Задания =
**A)** Объясните в одном–трех предложениях, чем в тексте о Лермонтове и Томасе Муре обосновано мнение, что слова В.С.Межевича о переводе «Лалла Рук» могут быть косвенно подтверждены.
**B)** Продолжите текст о Лермонтове и Томасе Муре с того места, где он обрывается.

Исходный текст =
+ + + + + + +
Таким образом, из писем А.И.Тургенева Томас Мур получил достаточно полное представление о "байронизме" Пушкина. Однако материал, сообщенный А.И.Тургеневым, Мур лишь принял к сведению, но никоим образом не учел ни в своей книге "Письма и дневники лорда Байрона с замечаниями о его жизни", ни в последующем творчестве.
§ 3. Традиции творчества Томаса Мура в произведениях М.Ю.Лермонтова
I
Знакомство М.Ю.Лермонтова с творчеством Томаса Мура относится к периоду отрочества, когда, находясь в Московском университетском благородном пансионе, поэт, по свидетельству А.П. Шан-Гирея, «начал учиться английскому языку по Байрону и через несколько месяцев стал свободно понимать его», обратился к произведениям современников Байрона – Мура и Вальтера Скотта («кроме этих трех, других поэтов Англии я у него никогда не видал»), однако совершенных познаний в языке не достиг, «свободно объясняться по-английски никогда не мог»1. В.С.Межевич, знавший Лермонтова по пансиону, еще при жизни поэта в статье о его стихотворениях, опубликованной за подписью Л.Л. в№ 284–285 газеты «Северная пчела» за 1840 г., подробно рассказывал о пансионских рукописных журналах («Арион», «Улей», «Пчелка», «Маяк») и отмечал, что уже не может вспомнить «первых опытов Лермонтова, но кажется, что ему принадлежат <…> отрывки из поэмы Томаса Мура „Лалла Рук“ и перевода некоторых мелодий того же поэта»2. Перевод Лермонтова из «Лалла Рук» неизвестен, более того – других свидетельств, способных подтвердить приведенные выше слова, также нет. Вместе с тем в 1842 г. В.С.Межевич вновь убежденно говорил о существовании перевода, утверждал, что у него сохранился «билет на получение книги „Лалла Рук“, соч. Томаса Мура, перев. с английского в стихах» и что перевод для этого неосуществленного издания был сделан в 1830 г. Лермонтовым3.
Слова В.С.Межевича могут быть косвенно подтверждены характерным вниманием к Томасу Муру и его творчеству, наблюдавшимся в Московском университетском благородном пансионе в период обучения в нем Лермонтова. Указанное внимание проявилось, в частности, в произнесении однокашником Лермонтова М.М.Иваненко4 во время торжественного собрания по случаю выпуска воспитанников, окончивших курс обучения, 29 марта 1830 г. на английском языке речи об особенностях стиля и творений Мура – “Character of the Style and Writings of Thomas Moore”5. Считая, что английская литература переживает состояние невиданного подъема, М.М.Иваненко связывал этот подъем с именами Байрона, Мура, Вальтера Скотта, после чего подробно характеризовал произведения Мура, в особенности, романтическую поэму «Лалла Рук» и цикл «Ирландские мелодии», отличавшиеся гармонией стиха, проникновенным лиризмом, патриотическим настроем.
+ + + + + + +
Строки данных =
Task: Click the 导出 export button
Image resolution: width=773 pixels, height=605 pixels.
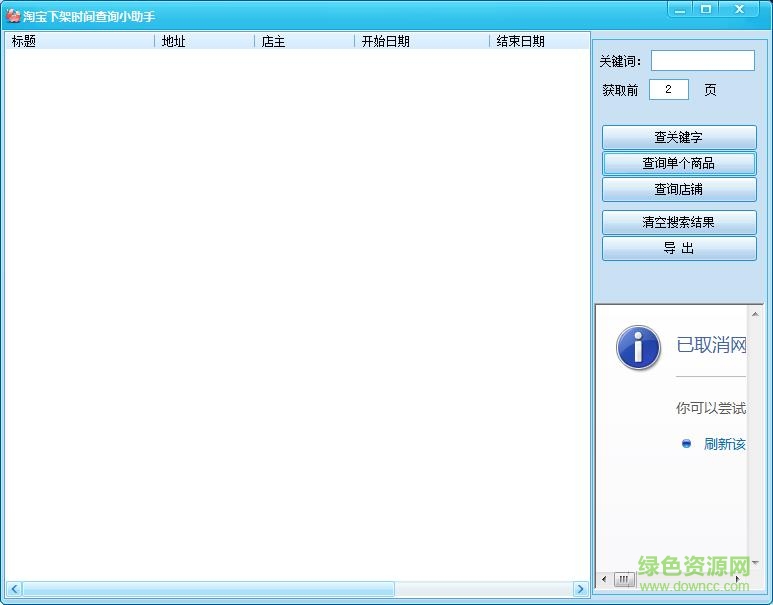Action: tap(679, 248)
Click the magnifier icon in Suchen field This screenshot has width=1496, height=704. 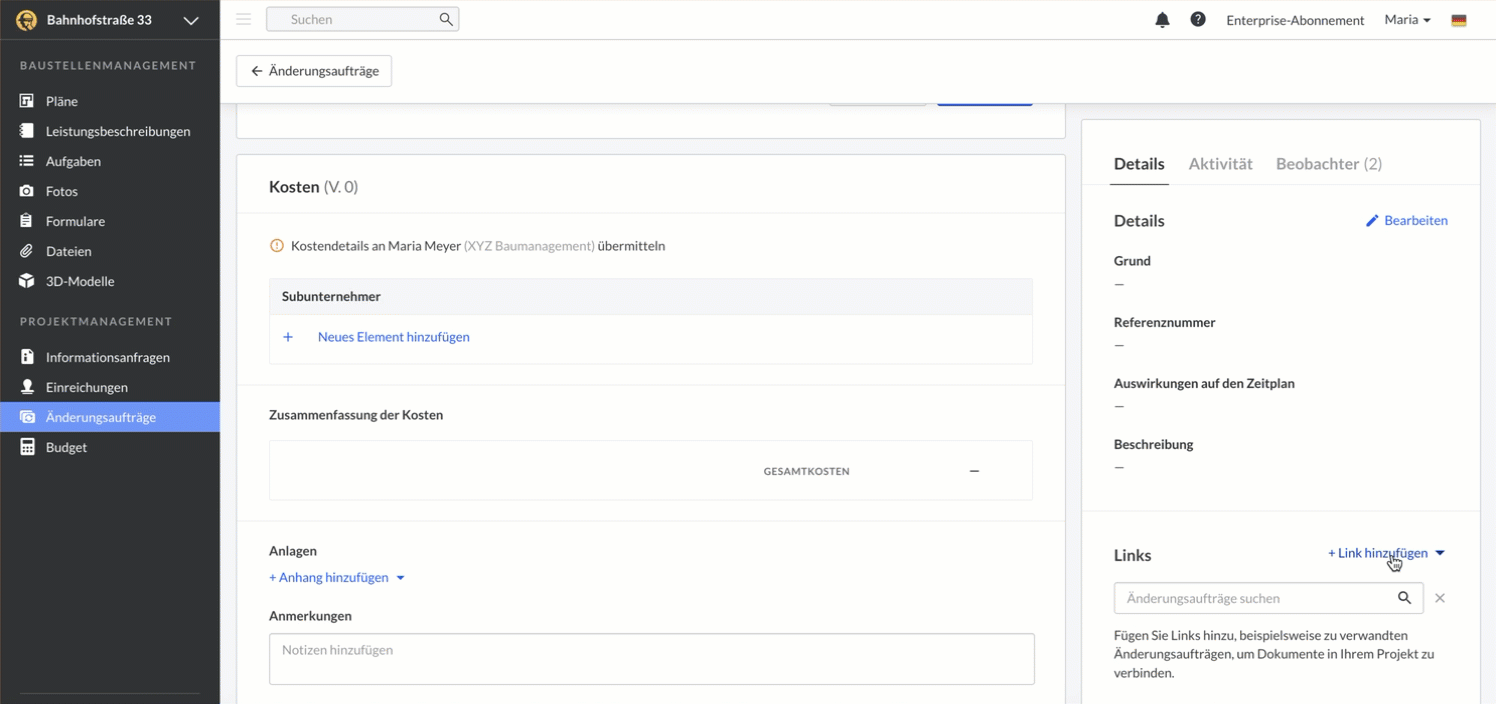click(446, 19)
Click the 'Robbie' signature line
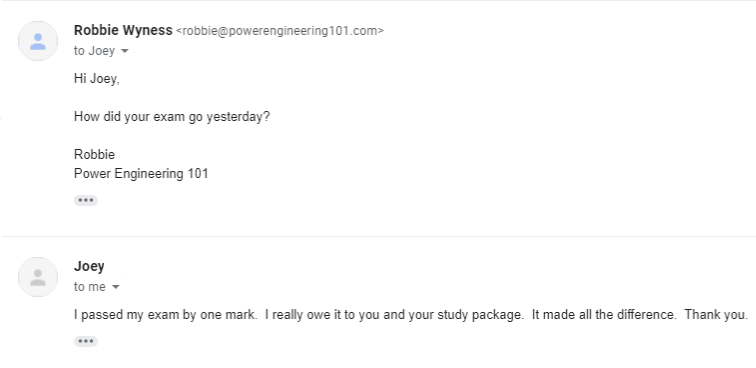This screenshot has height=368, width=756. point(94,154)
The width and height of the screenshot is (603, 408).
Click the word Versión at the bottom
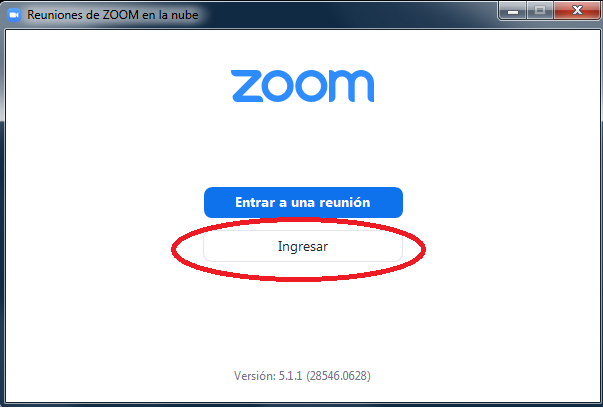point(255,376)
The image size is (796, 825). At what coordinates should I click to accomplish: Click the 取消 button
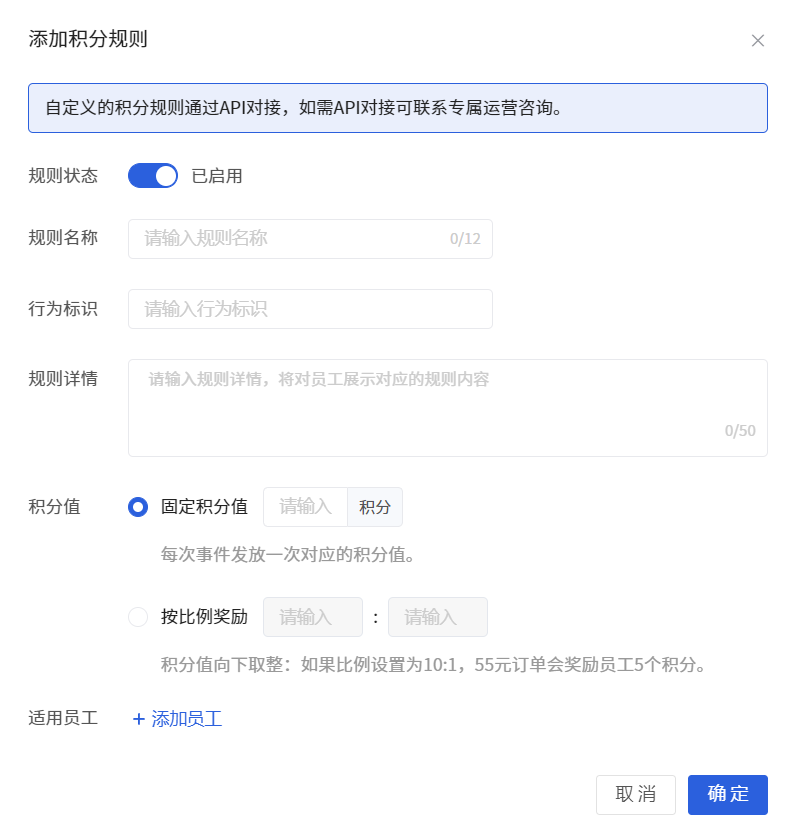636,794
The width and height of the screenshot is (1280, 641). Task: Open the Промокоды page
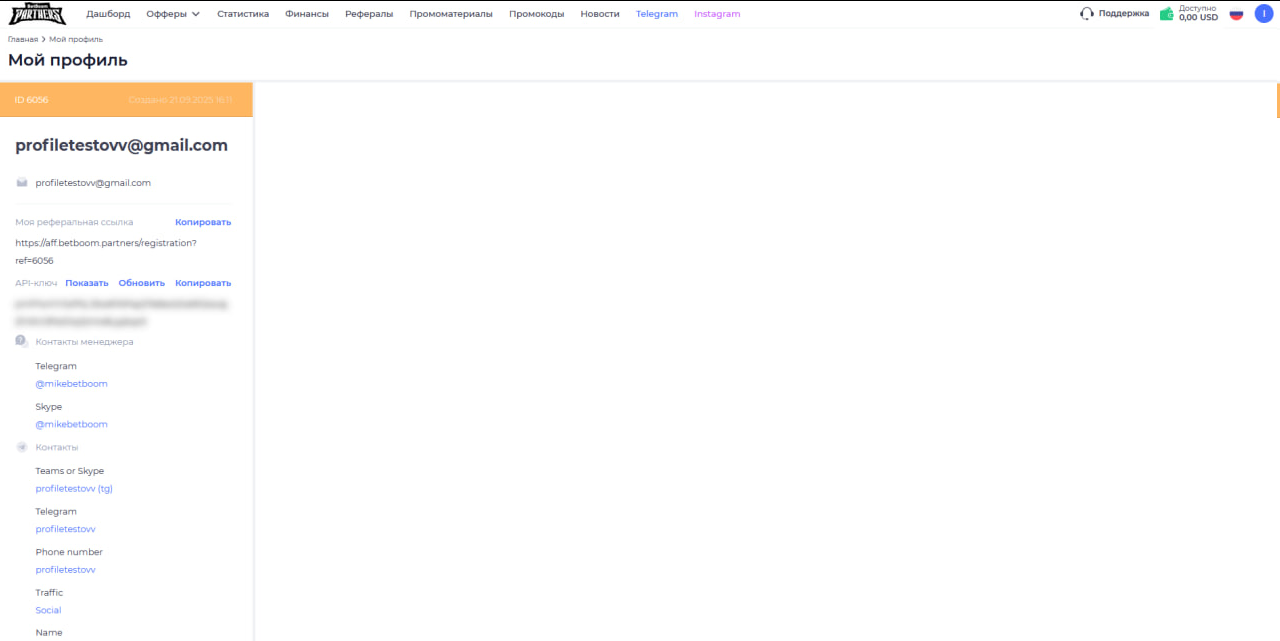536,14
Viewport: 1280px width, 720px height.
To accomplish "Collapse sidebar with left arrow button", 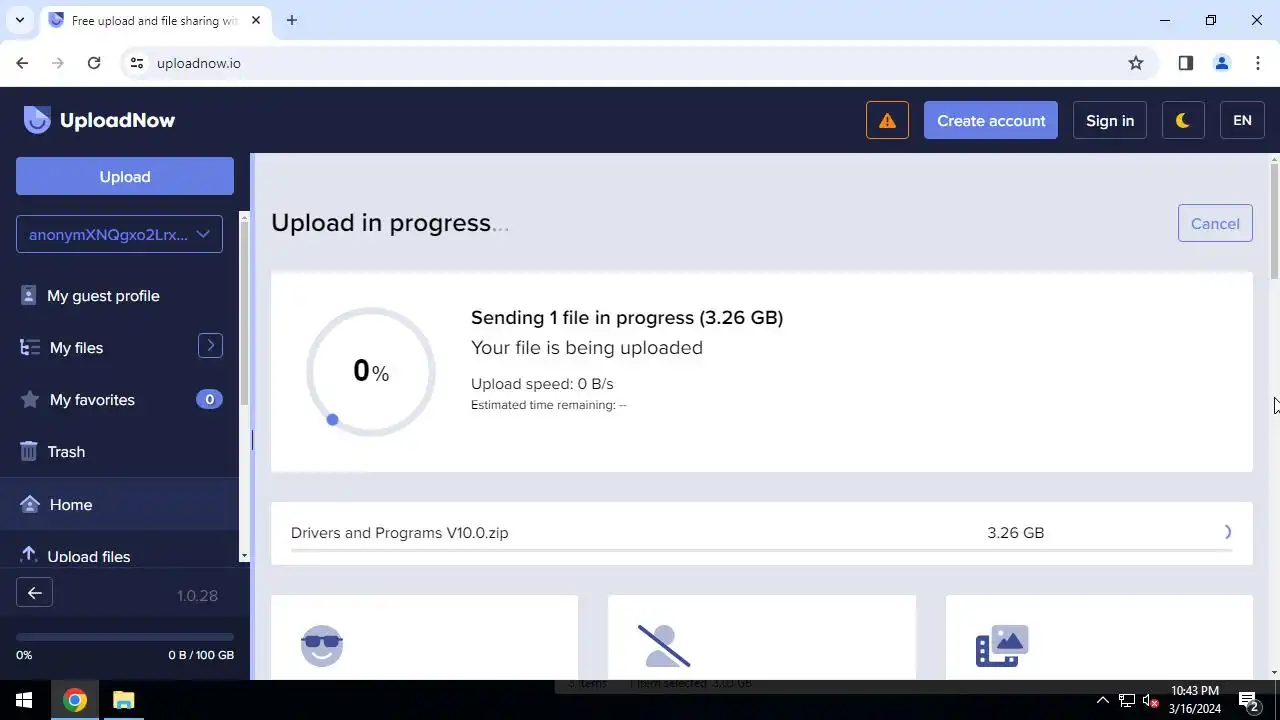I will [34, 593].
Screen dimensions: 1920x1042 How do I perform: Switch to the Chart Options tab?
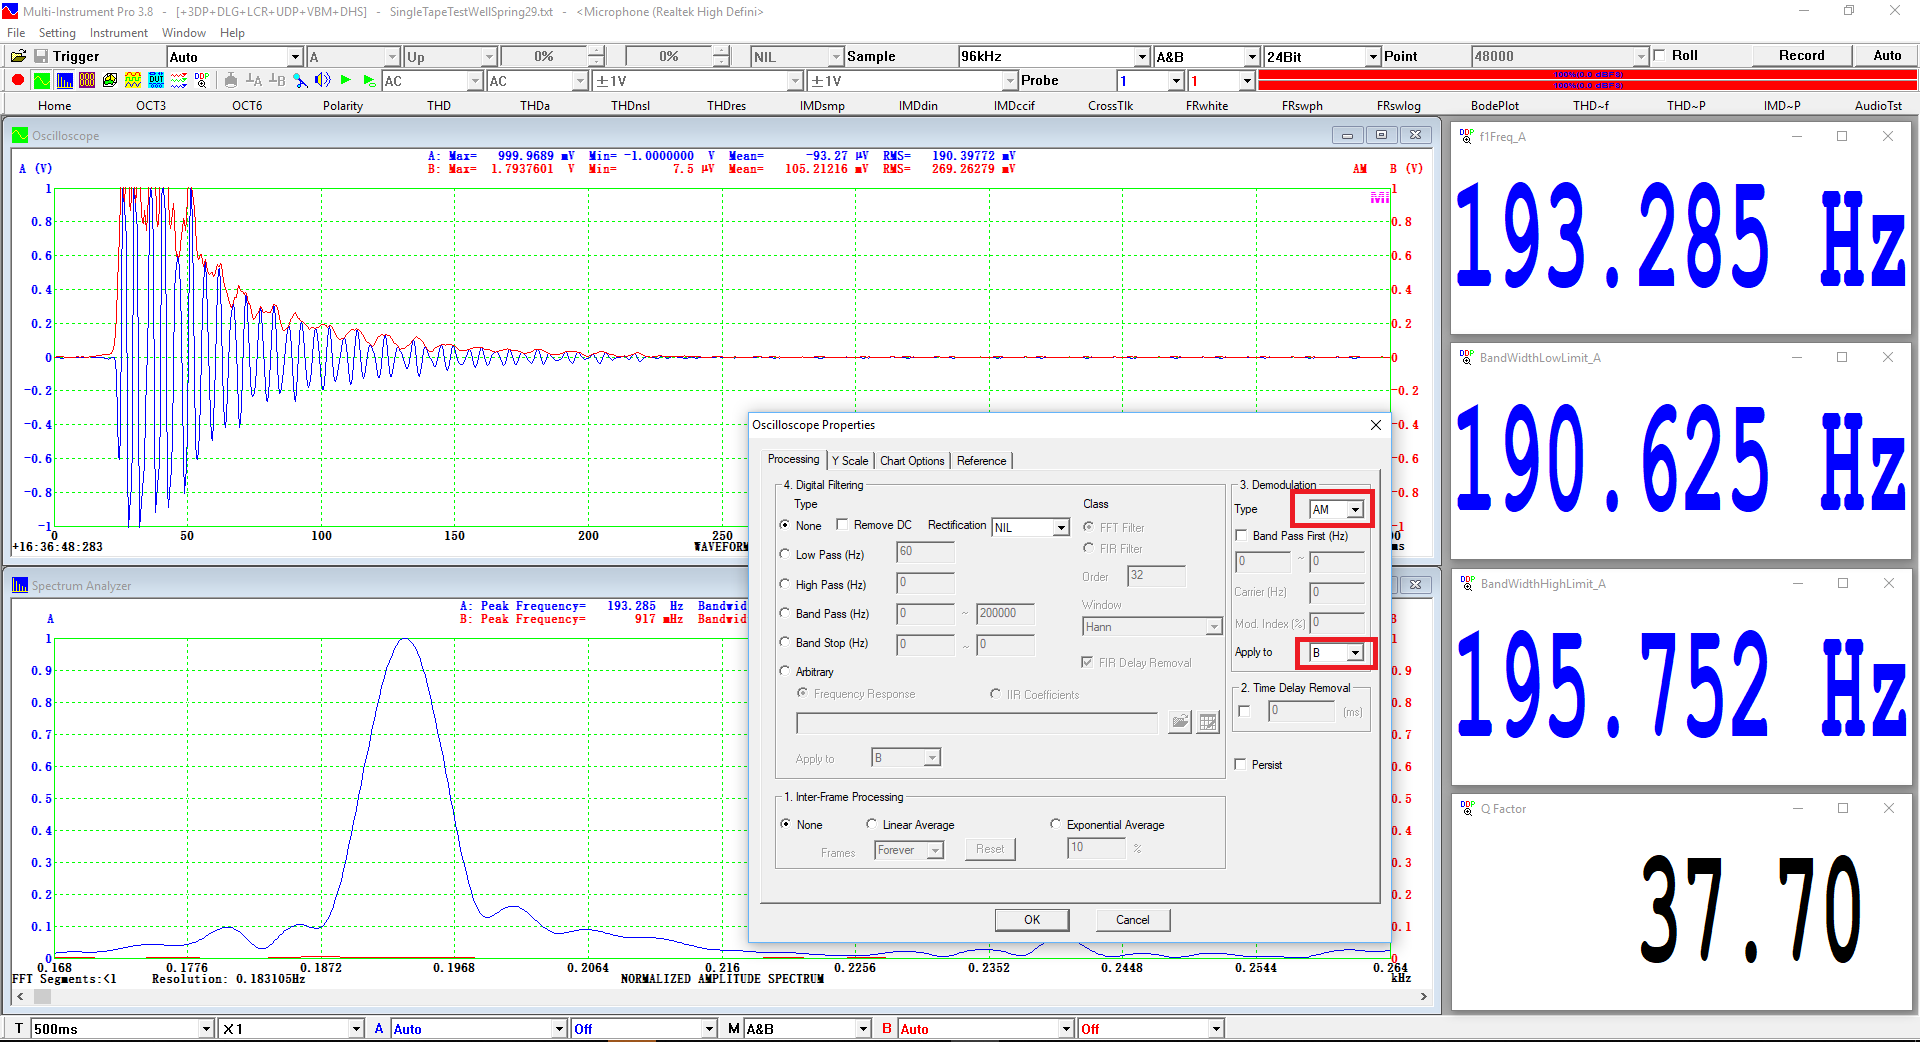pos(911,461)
+ + + + + + +
Ответы по заданиям =
**A)** Их подтверждает характерное внимание к Томасу Муру и его творчеству в Московском университетском благородном пансионе в годы учебы там Лермонтова. В частности, однокашник Лермонтова М.М.Иваненко 29 марта 1830 г. на торжественном собрании по случаю выпуска произнес на английском языке речь об особенностях стиля и творений Мура.

**B)**
В.С.Межевич свидетельствует, что в одном из рукописных пансионских изданий Лермонтов поместил перевод "ирландской мелодии" Мура “Выстрел”6, очевидно имея в виду лермонтовский перевод стихотворения Мура "Вечерний выстрел'' («The evening Gun''), известный под названием „Ты помнишь ли, как мы с тобою…“. Здесь В.С.Межевича несколько подводит память: стихотворение „The evening Gun“ относится не к циклу „Irish Melodies“ („Ирландские мелодии“), а к небольшому лирическому циклу „A Set of Glees“ (''Ряд песен»), включающему шесть стихотворений и посвященному автором «миссис Джеффри в воспоминание о приятных часах, проведенных в Крейг-Круксе вместе с нею». «Ты помнишь ли, как мы с тобою…» – единственный известный нам перевод Лермонтовым произведения Т.Мура, причем, независимо от забытого свидетельства В.С.Межевича, об этом впервые написал в 1888 г. И.Ханенко7, а затем повторили И.М.Болдаков, Б.В.Нейман, С.В.Шувалов и другие исследователи8. Сопоставление стихотворного перевода Лермонтова и перевода-подстрочника позволяет судить о том, что лермонтовский перевод довольно точен, близок оригиналу: «Ты помнишь ли, как мы с тобою // Прощались позднею порою? // Вечерний выстрел загремел, // И мы с волнением внимали» (М.Ю.Лермонтов)9 – «Помнишь ли тот заход солнца, // Последний, который видел вместе с тобою, // Когда мы слышали, как вечерний выстрел // Раздался над сумрачным морем» (подстрочный перевод)10.
Вместе с тем основное внимание Лермонтова было привлечено не столько к лексике и фразеологии английского оригинала, сколько к затронутой в нем поэтической теме, побуждающей к анализу жизненных обстоятельств, ощущений и переживаний. Сохраняя логику развития поэтической мысли, единство стихотворной формы, Лермонтов, однако, предлагает собственную интерпретацию концепции произведения, использует хотя и адекватные, но все же иные образные средства. К тому же перекрестная рифма в первой части стихотворения Мура заменена Лермонтовым парной рифмой. Подобные отклонения от точности словесной передачи позволили Лермонтову сохранить главное – смысловую параллель между первой и второй строфами, значимую повторяемость ключевых слов, отражающих концептосферу художественного текста.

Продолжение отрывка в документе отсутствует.